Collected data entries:
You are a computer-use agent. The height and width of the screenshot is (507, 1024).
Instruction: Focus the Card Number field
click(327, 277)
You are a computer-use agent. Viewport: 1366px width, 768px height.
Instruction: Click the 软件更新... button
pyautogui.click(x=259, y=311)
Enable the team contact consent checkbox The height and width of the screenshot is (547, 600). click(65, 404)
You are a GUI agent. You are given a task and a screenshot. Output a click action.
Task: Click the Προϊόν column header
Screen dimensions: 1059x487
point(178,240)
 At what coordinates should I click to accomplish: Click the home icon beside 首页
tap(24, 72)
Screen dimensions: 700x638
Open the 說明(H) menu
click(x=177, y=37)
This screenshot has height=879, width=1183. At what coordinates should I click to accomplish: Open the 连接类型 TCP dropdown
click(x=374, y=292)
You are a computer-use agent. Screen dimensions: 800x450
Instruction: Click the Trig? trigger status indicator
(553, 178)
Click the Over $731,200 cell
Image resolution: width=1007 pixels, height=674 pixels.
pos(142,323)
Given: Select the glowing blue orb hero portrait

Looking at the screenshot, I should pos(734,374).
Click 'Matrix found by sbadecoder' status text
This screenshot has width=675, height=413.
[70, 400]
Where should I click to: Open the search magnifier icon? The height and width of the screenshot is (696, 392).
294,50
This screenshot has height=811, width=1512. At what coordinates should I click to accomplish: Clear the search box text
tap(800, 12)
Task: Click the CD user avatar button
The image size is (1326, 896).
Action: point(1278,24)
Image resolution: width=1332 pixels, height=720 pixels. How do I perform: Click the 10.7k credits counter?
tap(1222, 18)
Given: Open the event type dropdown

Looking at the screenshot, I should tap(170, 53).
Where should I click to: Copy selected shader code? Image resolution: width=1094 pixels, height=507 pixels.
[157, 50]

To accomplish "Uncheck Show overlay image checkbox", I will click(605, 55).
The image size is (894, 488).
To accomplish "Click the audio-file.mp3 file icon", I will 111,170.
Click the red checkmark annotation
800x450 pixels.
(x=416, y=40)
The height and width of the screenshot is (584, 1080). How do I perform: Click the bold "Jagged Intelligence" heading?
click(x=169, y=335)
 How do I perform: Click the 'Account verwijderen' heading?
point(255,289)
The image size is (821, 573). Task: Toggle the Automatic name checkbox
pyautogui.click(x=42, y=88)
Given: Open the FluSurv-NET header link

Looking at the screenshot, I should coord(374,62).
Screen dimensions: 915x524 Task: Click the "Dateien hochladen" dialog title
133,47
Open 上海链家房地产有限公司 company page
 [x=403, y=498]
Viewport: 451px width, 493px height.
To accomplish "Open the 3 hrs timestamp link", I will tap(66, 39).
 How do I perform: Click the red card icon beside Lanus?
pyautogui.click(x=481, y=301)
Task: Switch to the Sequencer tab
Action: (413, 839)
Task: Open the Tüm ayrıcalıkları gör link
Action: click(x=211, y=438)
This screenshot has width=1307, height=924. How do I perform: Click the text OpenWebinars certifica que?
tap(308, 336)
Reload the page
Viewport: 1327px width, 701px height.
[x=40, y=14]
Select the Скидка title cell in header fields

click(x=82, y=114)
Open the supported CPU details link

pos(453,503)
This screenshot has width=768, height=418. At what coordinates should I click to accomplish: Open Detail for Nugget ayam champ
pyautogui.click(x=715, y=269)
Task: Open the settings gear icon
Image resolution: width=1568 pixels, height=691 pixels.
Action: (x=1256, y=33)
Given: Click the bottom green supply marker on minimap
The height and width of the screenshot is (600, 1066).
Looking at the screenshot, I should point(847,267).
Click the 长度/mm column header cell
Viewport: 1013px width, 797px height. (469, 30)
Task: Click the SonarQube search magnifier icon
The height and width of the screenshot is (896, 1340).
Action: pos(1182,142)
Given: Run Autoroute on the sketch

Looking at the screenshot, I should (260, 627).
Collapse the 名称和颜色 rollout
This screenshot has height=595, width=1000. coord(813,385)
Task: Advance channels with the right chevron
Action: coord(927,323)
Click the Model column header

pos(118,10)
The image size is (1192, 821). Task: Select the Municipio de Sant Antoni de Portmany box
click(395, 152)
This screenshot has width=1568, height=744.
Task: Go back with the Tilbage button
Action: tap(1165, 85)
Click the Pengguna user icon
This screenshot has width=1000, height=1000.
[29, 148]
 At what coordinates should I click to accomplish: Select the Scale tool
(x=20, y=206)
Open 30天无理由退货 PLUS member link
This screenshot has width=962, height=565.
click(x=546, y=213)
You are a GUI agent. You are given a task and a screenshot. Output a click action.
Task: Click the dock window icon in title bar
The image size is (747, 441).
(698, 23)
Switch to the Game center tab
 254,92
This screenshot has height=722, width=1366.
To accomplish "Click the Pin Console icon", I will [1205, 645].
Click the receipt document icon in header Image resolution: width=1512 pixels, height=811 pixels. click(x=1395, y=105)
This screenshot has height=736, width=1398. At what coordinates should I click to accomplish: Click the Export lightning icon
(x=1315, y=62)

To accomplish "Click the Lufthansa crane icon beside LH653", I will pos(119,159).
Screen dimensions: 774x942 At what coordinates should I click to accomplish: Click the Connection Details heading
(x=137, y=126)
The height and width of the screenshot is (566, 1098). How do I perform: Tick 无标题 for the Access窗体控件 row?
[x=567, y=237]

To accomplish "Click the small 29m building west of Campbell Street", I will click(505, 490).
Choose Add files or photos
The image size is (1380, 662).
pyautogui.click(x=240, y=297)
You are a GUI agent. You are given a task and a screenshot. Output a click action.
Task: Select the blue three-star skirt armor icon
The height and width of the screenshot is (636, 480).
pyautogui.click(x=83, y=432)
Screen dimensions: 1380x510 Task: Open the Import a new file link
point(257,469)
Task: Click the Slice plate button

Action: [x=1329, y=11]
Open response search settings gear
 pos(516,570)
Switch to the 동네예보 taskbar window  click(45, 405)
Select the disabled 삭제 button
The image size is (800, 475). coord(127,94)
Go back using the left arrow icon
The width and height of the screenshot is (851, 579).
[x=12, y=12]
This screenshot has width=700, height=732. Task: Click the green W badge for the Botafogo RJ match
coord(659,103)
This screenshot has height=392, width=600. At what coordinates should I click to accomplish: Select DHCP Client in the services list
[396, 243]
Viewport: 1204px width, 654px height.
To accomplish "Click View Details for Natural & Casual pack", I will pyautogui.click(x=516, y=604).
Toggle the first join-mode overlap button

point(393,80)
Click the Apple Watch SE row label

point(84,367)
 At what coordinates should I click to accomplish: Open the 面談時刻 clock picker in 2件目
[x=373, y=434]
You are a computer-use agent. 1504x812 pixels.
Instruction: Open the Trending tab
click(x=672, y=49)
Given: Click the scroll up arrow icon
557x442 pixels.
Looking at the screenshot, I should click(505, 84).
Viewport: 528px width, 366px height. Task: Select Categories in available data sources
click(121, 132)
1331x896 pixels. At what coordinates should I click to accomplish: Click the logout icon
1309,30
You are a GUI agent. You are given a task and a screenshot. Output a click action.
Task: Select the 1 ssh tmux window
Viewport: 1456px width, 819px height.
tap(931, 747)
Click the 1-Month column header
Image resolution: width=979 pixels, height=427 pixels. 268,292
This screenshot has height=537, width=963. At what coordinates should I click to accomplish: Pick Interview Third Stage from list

Task objective: Scan the records for the word "computer" and copy every line where it is found.

Response to the exercise:
You are a computer-use agent. The height and width of the screenshot is (507, 1024).
You are a computer-use agent. Viewport: 1366px width, 768px height.
You are a computer-use agent. Screen dimensions: 800x450
You are a computer-use agent. 1504x812 pixels.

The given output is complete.